A iniciativa tem como objetivo facilitar a consulta direta, por meio de dispositivos móveis, às informações oficiais relacionadas aos programas de Assistência Farmacêutica. Por meio do escaneamento do código, os usuários poderão acessar páginas oficiais do Governo do Estado e do Ministério da Saúde.

A plataforma que será acessada através do QR Code reunirá informações sobre os medicamentos disponíveis pelo Sistema Único de Saúde (SUS), pelo Componente Especializado da Assistência Farmacêutica (CEAF), pelo Elenco Complementar da Secretaria de Estado da Saúde (SESA/PR) e pelo sistema Farmácia do Paraná Digital. Nela, a população encontrará:
A lista completa dos remédios disponibilizados gratuitamente;
A documentação necessária para solicitar ou renovar tratamentos;
Os locais físicos onde os medicamentos podem ser retirados e os canais de atendimento;
Orientações sobre os fluxos de acesso aos serviços, tanto presenciais quanto digitais.
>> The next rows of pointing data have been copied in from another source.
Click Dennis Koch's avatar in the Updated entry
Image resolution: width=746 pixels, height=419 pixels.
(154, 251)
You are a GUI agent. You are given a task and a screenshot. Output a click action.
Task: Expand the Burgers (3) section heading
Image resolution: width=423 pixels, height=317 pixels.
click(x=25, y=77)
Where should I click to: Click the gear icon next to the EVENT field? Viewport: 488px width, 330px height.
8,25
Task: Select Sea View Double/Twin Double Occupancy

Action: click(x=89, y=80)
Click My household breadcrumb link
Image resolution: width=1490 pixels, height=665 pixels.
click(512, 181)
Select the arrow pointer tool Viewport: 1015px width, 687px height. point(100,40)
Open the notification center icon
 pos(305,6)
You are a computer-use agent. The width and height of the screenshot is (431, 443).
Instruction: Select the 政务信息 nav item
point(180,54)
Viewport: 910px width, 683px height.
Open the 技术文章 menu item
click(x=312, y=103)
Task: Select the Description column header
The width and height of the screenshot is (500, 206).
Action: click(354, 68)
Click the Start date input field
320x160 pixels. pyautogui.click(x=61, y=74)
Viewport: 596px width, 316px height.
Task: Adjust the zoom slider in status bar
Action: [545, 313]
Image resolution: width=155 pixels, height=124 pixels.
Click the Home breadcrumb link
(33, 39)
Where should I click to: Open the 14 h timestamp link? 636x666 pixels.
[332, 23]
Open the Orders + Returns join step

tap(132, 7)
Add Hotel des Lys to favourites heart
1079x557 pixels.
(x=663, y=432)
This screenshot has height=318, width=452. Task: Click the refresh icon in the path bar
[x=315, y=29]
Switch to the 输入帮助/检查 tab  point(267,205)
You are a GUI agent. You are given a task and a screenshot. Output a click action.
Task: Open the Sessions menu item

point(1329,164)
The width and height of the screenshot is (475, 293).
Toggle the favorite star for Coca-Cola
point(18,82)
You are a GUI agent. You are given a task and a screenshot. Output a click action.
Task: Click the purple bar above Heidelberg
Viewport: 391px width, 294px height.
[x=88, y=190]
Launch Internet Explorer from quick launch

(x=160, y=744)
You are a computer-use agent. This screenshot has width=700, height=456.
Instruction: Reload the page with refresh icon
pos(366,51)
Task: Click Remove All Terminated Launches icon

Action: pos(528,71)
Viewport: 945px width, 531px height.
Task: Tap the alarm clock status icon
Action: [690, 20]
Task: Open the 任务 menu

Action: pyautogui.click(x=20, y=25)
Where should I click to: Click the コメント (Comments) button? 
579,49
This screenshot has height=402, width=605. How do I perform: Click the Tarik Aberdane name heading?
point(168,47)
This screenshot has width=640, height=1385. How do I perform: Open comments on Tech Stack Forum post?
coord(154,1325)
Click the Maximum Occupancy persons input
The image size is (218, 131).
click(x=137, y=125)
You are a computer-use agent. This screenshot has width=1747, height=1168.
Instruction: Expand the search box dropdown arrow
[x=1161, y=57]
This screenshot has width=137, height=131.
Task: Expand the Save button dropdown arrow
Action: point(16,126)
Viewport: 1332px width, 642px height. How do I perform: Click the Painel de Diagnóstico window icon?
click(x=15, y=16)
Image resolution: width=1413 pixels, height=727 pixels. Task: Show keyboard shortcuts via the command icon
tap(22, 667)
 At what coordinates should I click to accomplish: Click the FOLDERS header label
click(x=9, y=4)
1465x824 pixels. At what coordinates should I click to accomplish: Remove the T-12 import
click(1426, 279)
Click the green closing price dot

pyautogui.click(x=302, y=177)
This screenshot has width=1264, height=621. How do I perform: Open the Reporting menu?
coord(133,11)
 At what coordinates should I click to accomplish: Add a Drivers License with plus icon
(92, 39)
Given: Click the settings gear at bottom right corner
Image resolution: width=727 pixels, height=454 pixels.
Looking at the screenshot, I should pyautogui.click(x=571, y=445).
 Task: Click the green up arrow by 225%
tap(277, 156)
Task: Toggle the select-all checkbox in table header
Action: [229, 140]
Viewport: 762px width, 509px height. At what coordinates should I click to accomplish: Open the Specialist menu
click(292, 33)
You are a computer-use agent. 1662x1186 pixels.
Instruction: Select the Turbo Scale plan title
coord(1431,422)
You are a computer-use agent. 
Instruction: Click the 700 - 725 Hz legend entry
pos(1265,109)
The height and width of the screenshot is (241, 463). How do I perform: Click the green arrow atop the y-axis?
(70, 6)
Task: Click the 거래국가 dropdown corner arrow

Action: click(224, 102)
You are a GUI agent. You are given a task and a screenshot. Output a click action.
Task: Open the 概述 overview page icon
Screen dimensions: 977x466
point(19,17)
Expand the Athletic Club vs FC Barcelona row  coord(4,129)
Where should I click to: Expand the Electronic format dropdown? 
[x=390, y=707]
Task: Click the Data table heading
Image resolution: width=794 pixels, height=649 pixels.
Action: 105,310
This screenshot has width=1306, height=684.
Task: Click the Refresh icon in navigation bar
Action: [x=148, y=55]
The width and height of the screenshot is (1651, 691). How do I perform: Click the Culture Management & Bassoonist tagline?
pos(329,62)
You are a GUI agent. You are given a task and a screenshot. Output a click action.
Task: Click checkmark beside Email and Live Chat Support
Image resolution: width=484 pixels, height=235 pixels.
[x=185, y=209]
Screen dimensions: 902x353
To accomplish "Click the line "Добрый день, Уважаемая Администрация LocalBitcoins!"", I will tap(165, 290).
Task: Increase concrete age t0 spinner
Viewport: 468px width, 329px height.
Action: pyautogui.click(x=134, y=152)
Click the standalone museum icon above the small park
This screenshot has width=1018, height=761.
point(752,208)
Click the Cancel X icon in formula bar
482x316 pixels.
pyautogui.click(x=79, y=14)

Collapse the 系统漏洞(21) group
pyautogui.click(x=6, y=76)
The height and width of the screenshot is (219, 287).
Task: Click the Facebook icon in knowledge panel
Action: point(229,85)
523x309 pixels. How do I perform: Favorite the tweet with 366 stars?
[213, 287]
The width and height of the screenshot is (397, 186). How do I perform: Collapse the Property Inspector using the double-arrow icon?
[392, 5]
A justificativa para a proposta destaca que a falta de informação é uma das principais barreiras enfrentadas no atendimento público. Assim, a medida procura aumentar a transparência na administração pública, evitando deslocamentos desnecessários por parte dos pacientes e reduzindo a judicialização na busca por medicamentos.

Além disso, a proposta estabelece que os QR Codes direcionem exclusivamente para portais oficiais, assegurando a veracidade das informações e a compatibilidade com dispositivos móveis. O texto também prevê que o Poder Público realize campanhas educativas em relação ao uso dessa ferramenta.

Importante ressaltar que o projeto não cria novas obrigações ou penalidades para o setor privado, respeitando a livre iniciativa. A adesão por parte das farmácias e drogarias será de forma voluntária e incentivada, levando em consideração a capacidade operacional de cada estabelecimento.